-- PROMPT --
Give back all of the records, exactly and completely.

Stored items from a collection

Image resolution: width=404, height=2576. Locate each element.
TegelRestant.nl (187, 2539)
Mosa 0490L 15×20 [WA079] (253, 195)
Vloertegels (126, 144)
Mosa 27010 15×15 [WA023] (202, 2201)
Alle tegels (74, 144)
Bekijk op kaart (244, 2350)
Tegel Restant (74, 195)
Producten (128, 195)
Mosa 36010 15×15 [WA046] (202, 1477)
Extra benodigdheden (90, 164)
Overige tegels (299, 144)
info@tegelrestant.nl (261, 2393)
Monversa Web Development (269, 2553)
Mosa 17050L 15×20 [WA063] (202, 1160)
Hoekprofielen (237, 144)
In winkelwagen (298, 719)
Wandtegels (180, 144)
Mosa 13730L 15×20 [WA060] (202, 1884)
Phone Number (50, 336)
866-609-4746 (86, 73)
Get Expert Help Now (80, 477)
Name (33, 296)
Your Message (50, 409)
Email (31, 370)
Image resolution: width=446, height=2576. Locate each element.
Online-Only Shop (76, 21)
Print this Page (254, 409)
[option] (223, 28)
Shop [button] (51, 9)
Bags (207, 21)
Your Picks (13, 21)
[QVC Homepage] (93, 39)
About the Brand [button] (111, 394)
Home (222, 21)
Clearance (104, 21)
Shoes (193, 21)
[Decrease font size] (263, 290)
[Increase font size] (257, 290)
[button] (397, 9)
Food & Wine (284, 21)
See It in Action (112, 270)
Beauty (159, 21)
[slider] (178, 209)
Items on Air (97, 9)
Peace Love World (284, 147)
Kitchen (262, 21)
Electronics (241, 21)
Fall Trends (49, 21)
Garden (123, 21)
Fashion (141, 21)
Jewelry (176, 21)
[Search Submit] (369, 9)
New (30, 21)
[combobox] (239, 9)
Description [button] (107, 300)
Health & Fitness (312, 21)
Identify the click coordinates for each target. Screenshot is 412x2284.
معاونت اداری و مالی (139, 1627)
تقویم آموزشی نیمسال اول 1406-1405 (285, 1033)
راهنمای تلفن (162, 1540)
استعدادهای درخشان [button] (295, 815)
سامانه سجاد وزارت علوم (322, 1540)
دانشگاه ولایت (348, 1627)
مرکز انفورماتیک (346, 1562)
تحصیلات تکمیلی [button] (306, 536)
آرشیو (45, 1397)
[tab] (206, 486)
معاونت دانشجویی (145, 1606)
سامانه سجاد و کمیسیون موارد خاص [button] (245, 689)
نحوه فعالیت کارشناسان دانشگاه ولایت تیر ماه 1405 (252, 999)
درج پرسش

-- ANSWER SECTION --
Image resolution: width=404, height=2576. Locate each element.
TegelRestant.nl (187, 2539)
Mosa 0490L 15×20 [WA079] (253, 195)
Vloertegels (126, 144)
Mosa 27010 15×15 [WA023] (202, 2201)
Alle tegels (74, 144)
Bekijk op kaart (244, 2350)
Tegel Restant (74, 195)
Producten (128, 195)
Mosa 36010 15×15 [WA046] (202, 1477)
Extra benodigdheden (90, 164)
Overige tegels (299, 144)
info@tegelrestant.nl (261, 2393)
Monversa Web Development (269, 2553)
Mosa 17050L 15×20 [WA063] (202, 1160)
Hoekprofielen (237, 144)
In winkelwagen (298, 719)
Wandtegels (180, 144)
Mosa 13730L 15×20 [WA060] (202, 1884)
Phone Number (50, 336)
866-609-4746 (86, 73)
Get Expert Help Now (80, 477)
Name (33, 296)
Your Message (50, 409)
Email (31, 370)
Image resolution: width=446, height=2576. Locate each element.
Online-Only Shop (76, 21)
Print this Page (254, 409)
[option] (223, 28)
Shop [button] (51, 9)
Bags (207, 21)
Your Picks (13, 21)
[QVC Homepage] (93, 39)
About the Brand [button] (111, 394)
Home (222, 21)
Clearance (104, 21)
Shoes (193, 21)
[Decrease font size] (263, 290)
[Increase font size] (257, 290)
[button] (397, 9)
Food & Wine (284, 21)
See It in Action (112, 270)
Beauty (159, 21)
[slider] (178, 209)
Items on Air (97, 9)
Peace Love World (284, 147)
Kitchen (262, 21)
Electronics (241, 21)
Fall Trends (49, 21)
Garden (123, 21)
Fashion (141, 21)
Jewelry (176, 21)
[Search Submit] (369, 9)
New (30, 21)
[combobox] (239, 9)
Description [button] (107, 300)
Health & Fitness (312, 21)
Identify the click coordinates for each target. Screenshot is 412x2284.
معاونت اداری و مالی (139, 1627)
تقویم آموزشی نیمسال اول 1406-1405 (285, 1033)
راهنمای تلفن (162, 1540)
استعدادهای درخشان [button] (295, 815)
سامانه سجاد وزارت علوم (322, 1540)
دانشگاه ولایت (348, 1627)
مرکز انفورماتیک (346, 1562)
تحصیلات تکمیلی [button] (306, 536)
آرشیو (45, 1397)
[tab] (206, 486)
معاونت دانشجویی (145, 1606)
سامانه سجاد و کمیسیون موارد خاص [button] (245, 689)
نحوه فعالیت کارشناسان دانشگاه ولایت تیر ماه 1405 (252, 999)
درج پرسش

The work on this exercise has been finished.